● Excerpt:
------------------------------
The S&P Global Market Intelligence analysis  found that at least 6,800 jobs were lost throughout the year in the P&C space, with approximately 20 companies trimming back on staff to “refocus their businesses or decelerate cash burn.”

“For larger carriers, the layoffs were less about conserving cash so that they can survive longer and more about, in some cases, refocusing the business,” according to Kaenan Hertz, managing partner at Insurtech Advisors LLC, told S&P.

Farmers Insurance topped its list of layoffs after the company let go 2,400 people in August, or approximately 11% of its employees through all its businesses lines. It said at the time that it was shifting to a “more simplified and streamlined organizational structure.”

“Given the existing conditions of the insurance industry and the impact they are having on our business, we need to take decisive actions today to better position Farmers for future success,” said Raul Vargas, president and CEO of Farmers Group Inc., said in a press release “Decisions like these are never easy, and we are committed to doing our best to support those impacted by these changes in the days and weeks to come.”
------------------------------
● Items:

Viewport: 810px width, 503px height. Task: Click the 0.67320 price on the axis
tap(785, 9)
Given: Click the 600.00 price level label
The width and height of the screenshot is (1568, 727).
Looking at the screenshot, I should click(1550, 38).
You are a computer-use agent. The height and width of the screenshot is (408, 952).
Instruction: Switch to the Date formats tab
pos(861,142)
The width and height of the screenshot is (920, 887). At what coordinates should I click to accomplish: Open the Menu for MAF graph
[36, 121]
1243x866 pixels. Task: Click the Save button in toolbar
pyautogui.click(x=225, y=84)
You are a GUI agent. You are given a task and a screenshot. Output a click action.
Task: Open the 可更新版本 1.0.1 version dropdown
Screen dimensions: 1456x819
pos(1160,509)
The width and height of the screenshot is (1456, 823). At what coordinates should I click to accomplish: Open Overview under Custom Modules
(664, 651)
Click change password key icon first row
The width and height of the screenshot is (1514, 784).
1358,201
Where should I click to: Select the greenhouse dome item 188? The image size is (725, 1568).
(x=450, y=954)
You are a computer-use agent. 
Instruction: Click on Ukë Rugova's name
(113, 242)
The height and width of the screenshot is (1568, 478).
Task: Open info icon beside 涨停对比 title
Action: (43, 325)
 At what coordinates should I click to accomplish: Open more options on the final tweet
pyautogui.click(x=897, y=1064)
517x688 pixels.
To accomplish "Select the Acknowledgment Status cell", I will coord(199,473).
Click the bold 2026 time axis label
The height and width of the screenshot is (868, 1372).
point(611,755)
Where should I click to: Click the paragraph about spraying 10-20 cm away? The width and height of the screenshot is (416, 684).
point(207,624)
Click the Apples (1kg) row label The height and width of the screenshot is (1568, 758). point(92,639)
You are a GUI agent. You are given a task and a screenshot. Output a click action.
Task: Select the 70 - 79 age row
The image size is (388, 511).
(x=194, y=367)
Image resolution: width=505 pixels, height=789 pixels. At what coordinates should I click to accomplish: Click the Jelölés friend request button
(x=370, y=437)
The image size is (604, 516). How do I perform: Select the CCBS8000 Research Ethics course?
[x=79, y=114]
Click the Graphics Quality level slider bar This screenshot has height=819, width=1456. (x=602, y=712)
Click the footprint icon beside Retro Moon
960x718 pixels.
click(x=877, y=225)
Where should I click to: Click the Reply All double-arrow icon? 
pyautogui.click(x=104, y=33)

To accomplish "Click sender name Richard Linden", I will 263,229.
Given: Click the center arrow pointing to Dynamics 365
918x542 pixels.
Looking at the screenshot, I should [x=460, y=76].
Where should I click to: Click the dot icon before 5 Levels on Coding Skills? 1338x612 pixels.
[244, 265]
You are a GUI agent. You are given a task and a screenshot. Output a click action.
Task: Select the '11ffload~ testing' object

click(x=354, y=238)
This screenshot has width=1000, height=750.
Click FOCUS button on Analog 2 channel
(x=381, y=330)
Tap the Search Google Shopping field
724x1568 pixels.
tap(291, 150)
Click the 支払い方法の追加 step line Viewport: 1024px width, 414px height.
------------------------------
● Jobs:
1/ Reproduce the passage of the insurance layoffs excerpt that begins at the words "The S&P Global" and stops after the words "LLC, told S&P.".
2/ List every figure written in numerals in the insurance layoffs excerpt.
3/ Resume the insurance layoffs excerpt after its last sentence.
None of the records are used here.

● The responses:
1/
The S&P Global Market Intelligence analysis  found that at least 6,800 jobs were lost throughout the year in the P&C space, with approximately 20 companies trimming back on staff to “refocus their businesses or decelerate cash burn.”

“For larger carriers, the layoffs were less about conserving cash so that they can survive longer and more about, in some cases, refocusing the business,” according to Kaenan Hertz, managing partner at Insurtech Advisors LLC, told S&P.

2/
6,800
20
2,400
11%

3/
It was not clear how the company’s new approach will affect repair professionals, or their customers who work with insurance adjusters daily on claims and repair plans.

GEICO represented the company with the second-highest layoffs after approximately 2,000 workers lost their jobs in October. The company’s CEO said in an internal email shared with Repairer Driven News at the time that GEICO’s remaining staff was ordered to return to the office.

Todd Combs said in his letter to employees that the move was made to “better position ourselves for long-term profitability and growth,” and that the layoff represents 6% of the company’s workforce.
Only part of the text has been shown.